(Collected data)
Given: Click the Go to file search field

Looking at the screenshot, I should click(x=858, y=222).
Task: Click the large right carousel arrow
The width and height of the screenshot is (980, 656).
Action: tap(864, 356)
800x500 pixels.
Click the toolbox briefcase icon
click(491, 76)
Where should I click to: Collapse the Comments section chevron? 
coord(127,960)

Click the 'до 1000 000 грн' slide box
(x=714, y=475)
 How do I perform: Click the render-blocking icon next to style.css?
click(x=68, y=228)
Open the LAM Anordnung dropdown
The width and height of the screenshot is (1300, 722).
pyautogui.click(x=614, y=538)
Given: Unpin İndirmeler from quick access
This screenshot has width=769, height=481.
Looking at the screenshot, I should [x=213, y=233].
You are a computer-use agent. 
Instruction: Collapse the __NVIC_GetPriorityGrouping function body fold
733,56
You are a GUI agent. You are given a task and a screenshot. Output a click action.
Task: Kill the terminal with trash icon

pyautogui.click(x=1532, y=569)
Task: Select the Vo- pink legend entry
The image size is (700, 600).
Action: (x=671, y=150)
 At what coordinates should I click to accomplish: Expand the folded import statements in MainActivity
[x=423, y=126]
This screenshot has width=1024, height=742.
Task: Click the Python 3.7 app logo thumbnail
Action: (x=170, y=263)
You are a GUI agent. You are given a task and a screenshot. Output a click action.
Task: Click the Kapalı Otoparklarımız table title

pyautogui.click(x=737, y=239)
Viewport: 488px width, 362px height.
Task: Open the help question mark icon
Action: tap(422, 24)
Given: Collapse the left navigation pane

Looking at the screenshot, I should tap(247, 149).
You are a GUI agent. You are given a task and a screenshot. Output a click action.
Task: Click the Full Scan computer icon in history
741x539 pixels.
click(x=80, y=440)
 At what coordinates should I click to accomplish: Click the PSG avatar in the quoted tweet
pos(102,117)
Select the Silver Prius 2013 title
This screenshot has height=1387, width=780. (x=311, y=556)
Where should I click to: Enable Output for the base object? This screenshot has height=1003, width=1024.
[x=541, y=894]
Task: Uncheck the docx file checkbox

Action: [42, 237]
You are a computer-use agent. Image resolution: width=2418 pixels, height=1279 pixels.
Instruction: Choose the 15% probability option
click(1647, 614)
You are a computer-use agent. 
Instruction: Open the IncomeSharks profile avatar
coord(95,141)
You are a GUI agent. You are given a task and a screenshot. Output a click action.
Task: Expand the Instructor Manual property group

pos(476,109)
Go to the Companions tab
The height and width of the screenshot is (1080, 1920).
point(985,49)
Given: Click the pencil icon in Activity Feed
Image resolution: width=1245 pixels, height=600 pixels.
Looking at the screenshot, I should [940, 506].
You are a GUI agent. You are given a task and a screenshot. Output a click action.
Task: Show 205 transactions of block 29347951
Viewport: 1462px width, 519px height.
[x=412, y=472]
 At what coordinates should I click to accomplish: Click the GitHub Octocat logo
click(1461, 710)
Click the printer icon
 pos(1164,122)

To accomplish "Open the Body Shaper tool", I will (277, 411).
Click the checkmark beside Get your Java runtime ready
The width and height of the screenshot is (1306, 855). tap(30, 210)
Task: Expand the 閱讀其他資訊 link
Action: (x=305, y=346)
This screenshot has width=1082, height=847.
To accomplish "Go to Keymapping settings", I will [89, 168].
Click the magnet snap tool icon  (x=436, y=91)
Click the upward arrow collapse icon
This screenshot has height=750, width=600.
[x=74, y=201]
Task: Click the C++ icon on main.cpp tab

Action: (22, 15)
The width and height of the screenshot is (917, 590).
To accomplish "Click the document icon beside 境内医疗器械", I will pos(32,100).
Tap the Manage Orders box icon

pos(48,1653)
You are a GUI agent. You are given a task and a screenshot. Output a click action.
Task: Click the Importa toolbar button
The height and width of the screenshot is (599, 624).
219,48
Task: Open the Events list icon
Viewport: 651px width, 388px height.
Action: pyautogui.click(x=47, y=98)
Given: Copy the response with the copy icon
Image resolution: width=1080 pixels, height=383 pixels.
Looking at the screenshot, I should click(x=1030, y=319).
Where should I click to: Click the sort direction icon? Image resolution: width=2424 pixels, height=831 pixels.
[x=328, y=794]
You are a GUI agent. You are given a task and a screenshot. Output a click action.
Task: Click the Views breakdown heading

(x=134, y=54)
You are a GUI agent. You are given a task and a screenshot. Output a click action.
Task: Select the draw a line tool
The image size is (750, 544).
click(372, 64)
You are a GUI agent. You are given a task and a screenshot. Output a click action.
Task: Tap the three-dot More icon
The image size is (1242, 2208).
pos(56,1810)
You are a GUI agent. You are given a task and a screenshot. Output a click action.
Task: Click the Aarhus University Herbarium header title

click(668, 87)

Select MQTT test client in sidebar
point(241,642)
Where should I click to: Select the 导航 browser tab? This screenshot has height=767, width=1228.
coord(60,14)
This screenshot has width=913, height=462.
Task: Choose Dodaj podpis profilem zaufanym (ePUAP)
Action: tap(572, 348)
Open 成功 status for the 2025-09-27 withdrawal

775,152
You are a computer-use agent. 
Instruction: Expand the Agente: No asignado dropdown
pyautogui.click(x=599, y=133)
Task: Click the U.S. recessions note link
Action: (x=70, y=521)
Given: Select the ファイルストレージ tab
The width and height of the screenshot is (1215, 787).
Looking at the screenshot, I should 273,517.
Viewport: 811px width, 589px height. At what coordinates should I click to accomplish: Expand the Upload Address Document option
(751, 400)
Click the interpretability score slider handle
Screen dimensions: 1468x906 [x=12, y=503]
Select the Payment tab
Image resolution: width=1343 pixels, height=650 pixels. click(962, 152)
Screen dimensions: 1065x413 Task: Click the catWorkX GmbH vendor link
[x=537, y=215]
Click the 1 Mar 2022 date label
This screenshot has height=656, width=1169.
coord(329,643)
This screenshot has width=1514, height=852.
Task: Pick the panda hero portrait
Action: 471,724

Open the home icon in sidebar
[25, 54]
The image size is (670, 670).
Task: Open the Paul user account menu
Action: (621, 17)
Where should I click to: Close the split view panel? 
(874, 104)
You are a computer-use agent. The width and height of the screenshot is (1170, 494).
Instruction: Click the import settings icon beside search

Work to be completed: Repeat the data in its entirety, exactly as written.

Solution to the exercise:
Given: Click the Go to file search field

Looking at the screenshot, I should click(x=858, y=222).
Task: Click the large right carousel arrow
The width and height of the screenshot is (980, 656).
Action: tap(864, 356)
800x500 pixels.
Click the toolbox briefcase icon
click(491, 76)
Where should I click to: Collapse the Comments section chevron? 
coord(127,960)

Click the 'до 1000 000 грн' slide box
(x=714, y=475)
 How do I perform: Click the render-blocking icon next to style.css?
click(x=68, y=228)
Open the LAM Anordnung dropdown
The width and height of the screenshot is (1300, 722).
pyautogui.click(x=614, y=538)
Given: Unpin İndirmeler from quick access
This screenshot has width=769, height=481.
Looking at the screenshot, I should [x=213, y=233].
You are a computer-use agent. 
Instruction: Collapse the __NVIC_GetPriorityGrouping function body fold
733,56
You are a GUI agent. You are given a task and a screenshot. Output a click action.
Task: Kill the terminal with trash icon

pyautogui.click(x=1532, y=569)
Task: Select the Vo- pink legend entry
The image size is (700, 600).
Action: (x=671, y=150)
 At what coordinates should I click to accomplish: Expand the folded import statements in MainActivity
[x=423, y=126]
This screenshot has width=1024, height=742.
Task: Click the Python 3.7 app logo thumbnail
Action: (x=170, y=263)
You are a GUI agent. You are given a task and a screenshot. Output a click action.
Task: Click the Kapalı Otoparklarımız table title

pyautogui.click(x=737, y=239)
Viewport: 488px width, 362px height.
Task: Open the help question mark icon
Action: tap(422, 24)
Given: Collapse the left navigation pane

Looking at the screenshot, I should tap(247, 149).
You are a GUI agent. You are given a task and a screenshot. Output a click action.
Task: Click the Full Scan computer icon in history
741x539 pixels.
click(x=80, y=440)
 At what coordinates should I click to accomplish: Click the PSG avatar in the quoted tweet
pos(102,117)
Select the Silver Prius 2013 title
This screenshot has height=1387, width=780. (x=311, y=556)
Where should I click to: Enable Output for the base object? This screenshot has height=1003, width=1024.
[x=541, y=894]
Task: Uncheck the docx file checkbox

Action: [42, 237]
You are a computer-use agent. Image resolution: width=2418 pixels, height=1279 pixels.
Instruction: Choose the 15% probability option
click(1647, 614)
You are a computer-use agent. 
Instruction: Open the IncomeSharks profile avatar
coord(95,141)
You are a GUI agent. You are given a task and a screenshot. Output a click action.
Task: Expand the Instructor Manual property group

pos(476,109)
Go to the Companions tab
The height and width of the screenshot is (1080, 1920).
point(985,49)
Given: Click the pencil icon in Activity Feed
Image resolution: width=1245 pixels, height=600 pixels.
Looking at the screenshot, I should [940, 506].
You are a GUI agent. You are given a task and a screenshot. Output a click action.
Task: Show 205 transactions of block 29347951
Viewport: 1462px width, 519px height.
[x=412, y=472]
 At what coordinates should I click to accomplish: Click the GitHub Octocat logo
click(1461, 710)
Click the printer icon
 pos(1164,122)

To accomplish "Open the Body Shaper tool", I will (277, 411).
Click the checkmark beside Get your Java runtime ready
The width and height of the screenshot is (1306, 855). tap(30, 210)
Task: Expand the 閱讀其他資訊 link
Action: (x=305, y=346)
This screenshot has width=1082, height=847.
To accomplish "Go to Keymapping settings", I will [89, 168].
Click the magnet snap tool icon  (x=436, y=91)
Click the upward arrow collapse icon
This screenshot has height=750, width=600.
[x=74, y=201]
Task: Click the C++ icon on main.cpp tab

Action: (22, 15)
The width and height of the screenshot is (917, 590).
To accomplish "Click the document icon beside 境内医疗器械", I will pos(32,100).
Tap the Manage Orders box icon

pos(48,1653)
You are a GUI agent. You are given a task and a screenshot. Output a click action.
Task: Click the Importa toolbar button
The height and width of the screenshot is (599, 624).
219,48
Task: Open the Events list icon
Viewport: 651px width, 388px height.
Action: pyautogui.click(x=47, y=98)
Given: Copy the response with the copy icon
Image resolution: width=1080 pixels, height=383 pixels.
Looking at the screenshot, I should click(x=1030, y=319).
Where should I click to: Click the sort direction icon? Image resolution: width=2424 pixels, height=831 pixels.
[x=328, y=794]
You are a GUI agent. You are given a task and a screenshot. Output a click action.
Task: Click the Views breakdown heading

(x=134, y=54)
You are a GUI agent. You are given a task and a screenshot. Output a click action.
Task: Select the draw a line tool
The image size is (750, 544).
click(372, 64)
You are a GUI agent. You are given a task and a screenshot. Output a click action.
Task: Tap the three-dot More icon
The image size is (1242, 2208).
pos(56,1810)
You are a GUI agent. You are given a task and a screenshot. Output a click action.
Task: Click the Aarhus University Herbarium header title

click(668, 87)

Select MQTT test client in sidebar
point(241,642)
Where should I click to: Select the 导航 browser tab? This screenshot has height=767, width=1228.
coord(60,14)
This screenshot has width=913, height=462.
Task: Choose Dodaj podpis profilem zaufanym (ePUAP)
Action: tap(572, 348)
Open 成功 status for the 2025-09-27 withdrawal

775,152
You are a computer-use agent. 
Instruction: Expand the Agente: No asignado dropdown
pyautogui.click(x=599, y=133)
Task: Click the U.S. recessions note link
Action: (x=70, y=521)
Given: Select the ファイルストレージ tab
The width and height of the screenshot is (1215, 787).
Looking at the screenshot, I should 273,517.
Viewport: 811px width, 589px height. At what coordinates should I click to accomplish: Expand the Upload Address Document option
(751, 400)
Click the interpretability score slider handle
Screen dimensions: 1468x906 [x=12, y=503]
Select the Payment tab
Image resolution: width=1343 pixels, height=650 pixels. click(962, 152)
Screen dimensions: 1065x413 Task: Click the catWorkX GmbH vendor link
[x=537, y=215]
Click the 1 Mar 2022 date label
This screenshot has height=656, width=1169.
coord(329,643)
This screenshot has width=1514, height=852.
Task: Pick the panda hero portrait
Action: 471,724

Open the home icon in sidebar
[25, 54]
The image size is (670, 670).
Task: Open the Paul user account menu
Action: (621, 17)
Where should I click to: Close the split view panel? 
(874, 104)
You are a computer-use agent. The width and height of the screenshot is (1170, 494).
Instruction: Click the import settings icon beside search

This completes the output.